> _SELECTION_
________________

She is adept at multiple styles of singing and performance practice, ranging from the Renaissance through the 21st century, and has mounted many operatic roles; Susanna (W.A. Mozart’s Le Nozze di Figaro), Venus (John Blow’s Venus & Adonis), Soeur Constance (Francis Poulenc’s Les Dialogues des Carmélites), La Princesse (Maurice Ravel’s L'enfant et les sortilèges), Zan (Marc Blitzstein’s Regina), Ginevra (G.F. Handel’s Ariodante), Nanetta (Giuseppe Verdi’s Falstaff), Lucia (Benjamin Britten’s The Rape of Lucretia), Noémie (Jules Massenet’s Cendrillon) Lucy Lockit (Benjamin Britten’s The Beggar's Opera), and First Lady (W.A. Mozart’s The Magic Flute)

________________

> _GIVEN INFORMATION_

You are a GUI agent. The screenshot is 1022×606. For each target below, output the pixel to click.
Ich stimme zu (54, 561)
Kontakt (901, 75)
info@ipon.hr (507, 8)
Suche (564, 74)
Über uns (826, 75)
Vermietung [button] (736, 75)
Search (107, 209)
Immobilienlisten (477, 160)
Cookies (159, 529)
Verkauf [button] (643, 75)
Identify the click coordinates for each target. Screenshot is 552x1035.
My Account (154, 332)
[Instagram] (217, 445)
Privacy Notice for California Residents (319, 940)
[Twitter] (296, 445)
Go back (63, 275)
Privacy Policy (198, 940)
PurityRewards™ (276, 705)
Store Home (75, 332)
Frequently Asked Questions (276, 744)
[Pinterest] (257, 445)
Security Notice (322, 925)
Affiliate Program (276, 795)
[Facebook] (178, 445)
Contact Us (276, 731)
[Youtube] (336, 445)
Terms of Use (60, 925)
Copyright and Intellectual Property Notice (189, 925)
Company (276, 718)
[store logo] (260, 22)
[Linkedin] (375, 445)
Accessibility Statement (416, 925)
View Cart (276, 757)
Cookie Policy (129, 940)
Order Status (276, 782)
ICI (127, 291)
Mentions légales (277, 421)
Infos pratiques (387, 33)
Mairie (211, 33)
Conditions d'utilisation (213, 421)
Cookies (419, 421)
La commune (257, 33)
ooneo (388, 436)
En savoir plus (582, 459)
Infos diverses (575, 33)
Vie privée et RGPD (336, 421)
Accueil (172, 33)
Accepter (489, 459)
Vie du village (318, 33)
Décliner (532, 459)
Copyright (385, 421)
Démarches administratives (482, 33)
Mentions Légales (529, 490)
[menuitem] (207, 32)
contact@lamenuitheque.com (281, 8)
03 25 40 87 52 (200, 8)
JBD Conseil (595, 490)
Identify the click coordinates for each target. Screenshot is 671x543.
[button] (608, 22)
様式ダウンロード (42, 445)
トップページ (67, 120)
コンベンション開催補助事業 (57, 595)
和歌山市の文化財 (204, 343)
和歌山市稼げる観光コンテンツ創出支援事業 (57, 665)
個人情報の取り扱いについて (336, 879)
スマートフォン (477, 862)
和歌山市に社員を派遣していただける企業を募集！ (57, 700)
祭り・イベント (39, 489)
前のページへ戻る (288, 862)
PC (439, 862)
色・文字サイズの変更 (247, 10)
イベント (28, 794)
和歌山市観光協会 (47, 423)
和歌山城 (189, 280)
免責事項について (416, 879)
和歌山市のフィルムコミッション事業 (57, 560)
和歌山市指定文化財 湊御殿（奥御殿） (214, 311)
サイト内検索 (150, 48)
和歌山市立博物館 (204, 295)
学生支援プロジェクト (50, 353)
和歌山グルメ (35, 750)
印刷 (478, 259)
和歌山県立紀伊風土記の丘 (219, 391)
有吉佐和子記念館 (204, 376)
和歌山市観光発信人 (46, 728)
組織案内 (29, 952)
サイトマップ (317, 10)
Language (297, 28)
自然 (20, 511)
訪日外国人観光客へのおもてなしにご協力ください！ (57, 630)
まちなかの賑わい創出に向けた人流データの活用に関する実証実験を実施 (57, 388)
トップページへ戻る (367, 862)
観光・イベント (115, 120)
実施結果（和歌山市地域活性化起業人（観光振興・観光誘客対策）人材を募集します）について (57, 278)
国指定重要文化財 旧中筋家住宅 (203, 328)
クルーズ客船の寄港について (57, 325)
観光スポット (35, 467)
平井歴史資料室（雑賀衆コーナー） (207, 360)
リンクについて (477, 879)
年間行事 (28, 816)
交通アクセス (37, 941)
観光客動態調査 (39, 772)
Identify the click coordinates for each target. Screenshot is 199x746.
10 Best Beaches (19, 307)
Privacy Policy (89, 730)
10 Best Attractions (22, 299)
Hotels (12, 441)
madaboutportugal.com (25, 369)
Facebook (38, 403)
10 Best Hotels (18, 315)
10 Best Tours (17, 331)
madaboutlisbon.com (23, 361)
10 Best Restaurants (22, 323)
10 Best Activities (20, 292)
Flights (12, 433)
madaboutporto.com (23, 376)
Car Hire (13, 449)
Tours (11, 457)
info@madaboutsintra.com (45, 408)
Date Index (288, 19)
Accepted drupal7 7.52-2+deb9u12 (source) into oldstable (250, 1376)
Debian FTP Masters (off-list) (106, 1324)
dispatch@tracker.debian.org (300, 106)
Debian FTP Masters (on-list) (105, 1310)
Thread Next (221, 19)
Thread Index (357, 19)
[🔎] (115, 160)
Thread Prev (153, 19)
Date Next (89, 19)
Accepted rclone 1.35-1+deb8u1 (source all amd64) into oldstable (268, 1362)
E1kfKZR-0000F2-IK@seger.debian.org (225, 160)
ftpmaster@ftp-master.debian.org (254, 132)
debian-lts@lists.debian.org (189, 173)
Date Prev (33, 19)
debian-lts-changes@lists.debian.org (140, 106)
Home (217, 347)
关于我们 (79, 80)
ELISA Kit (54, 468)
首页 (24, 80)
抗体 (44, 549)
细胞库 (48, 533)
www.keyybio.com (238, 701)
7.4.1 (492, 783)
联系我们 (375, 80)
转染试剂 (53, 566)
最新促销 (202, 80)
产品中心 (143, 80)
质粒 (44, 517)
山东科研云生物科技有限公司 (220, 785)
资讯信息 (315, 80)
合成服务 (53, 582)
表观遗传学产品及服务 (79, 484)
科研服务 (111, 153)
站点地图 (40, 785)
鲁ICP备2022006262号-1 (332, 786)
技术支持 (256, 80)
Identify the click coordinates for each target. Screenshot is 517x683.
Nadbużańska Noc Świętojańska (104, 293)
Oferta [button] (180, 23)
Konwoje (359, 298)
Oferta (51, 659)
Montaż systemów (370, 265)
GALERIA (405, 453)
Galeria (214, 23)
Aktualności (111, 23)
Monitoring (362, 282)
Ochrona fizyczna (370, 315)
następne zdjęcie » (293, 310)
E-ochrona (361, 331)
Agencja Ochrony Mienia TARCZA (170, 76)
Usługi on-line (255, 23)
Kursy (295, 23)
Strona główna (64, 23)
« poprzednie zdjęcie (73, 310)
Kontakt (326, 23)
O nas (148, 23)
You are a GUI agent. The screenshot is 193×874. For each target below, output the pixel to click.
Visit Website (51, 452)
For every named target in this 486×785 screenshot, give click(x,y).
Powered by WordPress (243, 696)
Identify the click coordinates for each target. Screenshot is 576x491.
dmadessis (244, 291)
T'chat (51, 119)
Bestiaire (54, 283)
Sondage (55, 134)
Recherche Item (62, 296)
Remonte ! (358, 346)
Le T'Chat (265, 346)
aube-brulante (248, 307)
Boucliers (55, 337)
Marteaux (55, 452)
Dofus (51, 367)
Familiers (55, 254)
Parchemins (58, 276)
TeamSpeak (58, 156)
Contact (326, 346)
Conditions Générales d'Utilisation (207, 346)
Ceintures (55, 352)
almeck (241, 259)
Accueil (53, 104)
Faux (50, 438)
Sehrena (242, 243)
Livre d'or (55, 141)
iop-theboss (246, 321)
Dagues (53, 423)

________________

> _SHORT PROBLEM_
Please repeat the stretch of the singer's bio from "She is adept" through "The Magic Flute)" word for word. Rely on the singer's bio alone.

> _EXERCISE ANSWER_
She is adept at multiple styles of singing and performance practice, ranging from the Renaissance through the 21st century, and has mounted many operatic roles; Susanna (W.A. Mozart’s Le Nozze di Figaro), Venus (John Blow’s Venus & Adonis), Soeur Constance (Francis Poulenc’s Les Dialogues des Carmélites), La Princesse (Maurice Ravel’s L'enfant et les sortilèges), Zan (Marc Blitzstein’s Regina), Ginevra (G.F. Handel’s Ariodante), Nanetta (Giuseppe Verdi’s Falstaff), Lucia (Benjamin Britten’s The Rape of Lucretia), Noémie (Jules Massenet’s Cendrillon) Lucy Lockit (Benjamin Britten’s The Beggar's Opera), and First Lady (W.A. Mozart’s The Magic Flute)